À l’amorce des années 2010, les fans d’horreur se désespéraient de la tournure du genre, esclave de remakes ineptes, d’une esthétique délavée, de la surenchère débile et de la bêtise réactionnaire dans lesquelles s’enfonçait le torture porn. La société de production Platinum Dunes, spécialisée dans les remises au goût du jour de grands classiques de l’horreur depuis son nouveau Massacre à la tronçonneuse en 2003, voit le filon se tarir avec la contre-performance de son Hitcher, l’accueil glacial de son Vendredi 13 – infoutu de dépasser la barre symbolique des 100 millions de dollars au box-office US – et les torrents de haine dirigés contre son nouveau Freddy.

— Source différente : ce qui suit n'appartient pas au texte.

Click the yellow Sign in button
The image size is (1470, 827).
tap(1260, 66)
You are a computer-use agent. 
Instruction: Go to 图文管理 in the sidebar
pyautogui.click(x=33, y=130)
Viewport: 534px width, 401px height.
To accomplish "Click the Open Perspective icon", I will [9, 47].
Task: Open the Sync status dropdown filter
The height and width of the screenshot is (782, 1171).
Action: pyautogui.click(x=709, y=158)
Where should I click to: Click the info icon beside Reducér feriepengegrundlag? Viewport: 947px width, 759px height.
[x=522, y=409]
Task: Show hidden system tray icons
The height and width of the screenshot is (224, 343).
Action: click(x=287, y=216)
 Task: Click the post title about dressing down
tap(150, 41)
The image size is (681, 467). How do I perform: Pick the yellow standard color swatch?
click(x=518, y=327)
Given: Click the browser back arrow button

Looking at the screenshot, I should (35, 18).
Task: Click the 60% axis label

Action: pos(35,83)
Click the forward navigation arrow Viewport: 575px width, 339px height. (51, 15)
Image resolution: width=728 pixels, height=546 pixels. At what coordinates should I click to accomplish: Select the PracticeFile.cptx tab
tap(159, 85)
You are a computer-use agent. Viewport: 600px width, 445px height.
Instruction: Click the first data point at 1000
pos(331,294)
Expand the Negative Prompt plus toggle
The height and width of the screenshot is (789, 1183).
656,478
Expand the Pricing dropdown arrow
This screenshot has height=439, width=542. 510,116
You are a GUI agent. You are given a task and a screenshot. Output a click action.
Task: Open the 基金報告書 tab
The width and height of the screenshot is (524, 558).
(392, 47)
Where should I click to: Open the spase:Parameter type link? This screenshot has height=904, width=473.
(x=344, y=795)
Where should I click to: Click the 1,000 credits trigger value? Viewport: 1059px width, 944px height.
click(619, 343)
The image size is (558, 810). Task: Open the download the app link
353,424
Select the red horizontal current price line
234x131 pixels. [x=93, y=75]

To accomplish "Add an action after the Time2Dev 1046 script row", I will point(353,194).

Le rebond des recettes du septième Saw, après le score décevant de son prédécesseur, se justifiait en partie par la promesse que cette fois-ci, c’était bien la fin, et en 3D mesdames et messieurs. Les tournées en festival du premier The Human Centipede de Tom Six et de A Serbian Film de Srdjan Spasojevic, certes spectaculaires, donnèrent le sentiment à la fois d’une régression de la transgression au stade anal et d’une fin en soi.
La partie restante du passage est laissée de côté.